|Out with the old, left, in with the new and slightly different.|
Maybe because we’re both gents from Ohio who ended up working in downtown Chicago. Maybe because we’re men given to chubbiness and self-promotion.
But the Quaker Oats Man is on my radar. Always has been. So when my wife came home with a container, the moment it was removed from the Sunset Foods bag I noticed something amiss. I set the old and new cylinders together on the counter.
The new Quaker Oats man is different. Windblown, for starters, his white neckerchief flapping in the breeze. His complexion paler, with rosier cheeks; his predecessor had a uniform, peach quality. The image a little smaller, his face a little thinner too, more of a distinct chin. Behind him, a faint image of farmland has been worked into the deep red background.
Could I have missed the big announcement? Online, there was nothing but a brief mention in a trade magazine earlier this year. I found more hoopla from 2012, when they last fiddled with his image. Trimming five pounds, according to Quaker, which let slip that in-house, they call him “Larry.”
Seven years is awfully quick to redo Quaker’s icon. Calls and emails were fired at Quaker — headquartered in Chicago — and PepsiCo, which bought the brand in 2001.
While waiting, I started to dig, beginning with Quakers.

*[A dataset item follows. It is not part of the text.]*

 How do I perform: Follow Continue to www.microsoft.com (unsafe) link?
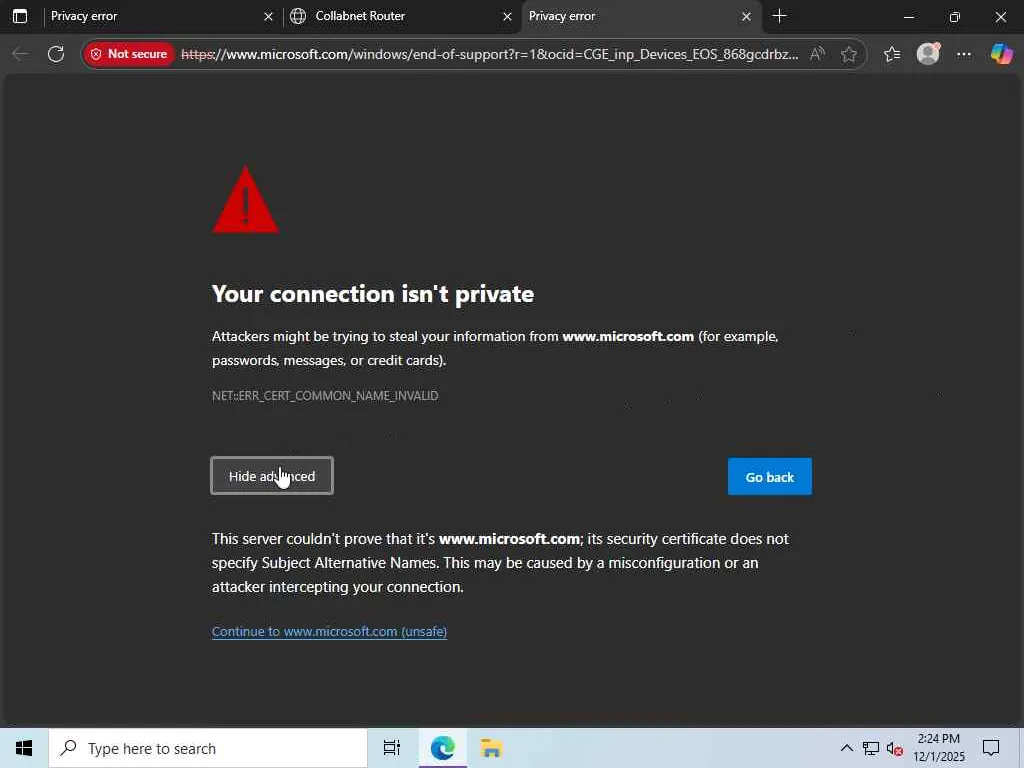pos(329,632)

Formed in Britain in the 1650s, George Fox called his sect “The Society of Friends.” They immediately got in trouble for failing to bow and scrape to officialdom, and were beaten and jailed. After Fox told a judge he should “tremble at the word of the Lord” the judge called him a “quaker,” derisively. Eventually the sect started calling themselves Quakers — a kind of defiant rebranding, the way gay people started proudly referring to themselves as “queer.”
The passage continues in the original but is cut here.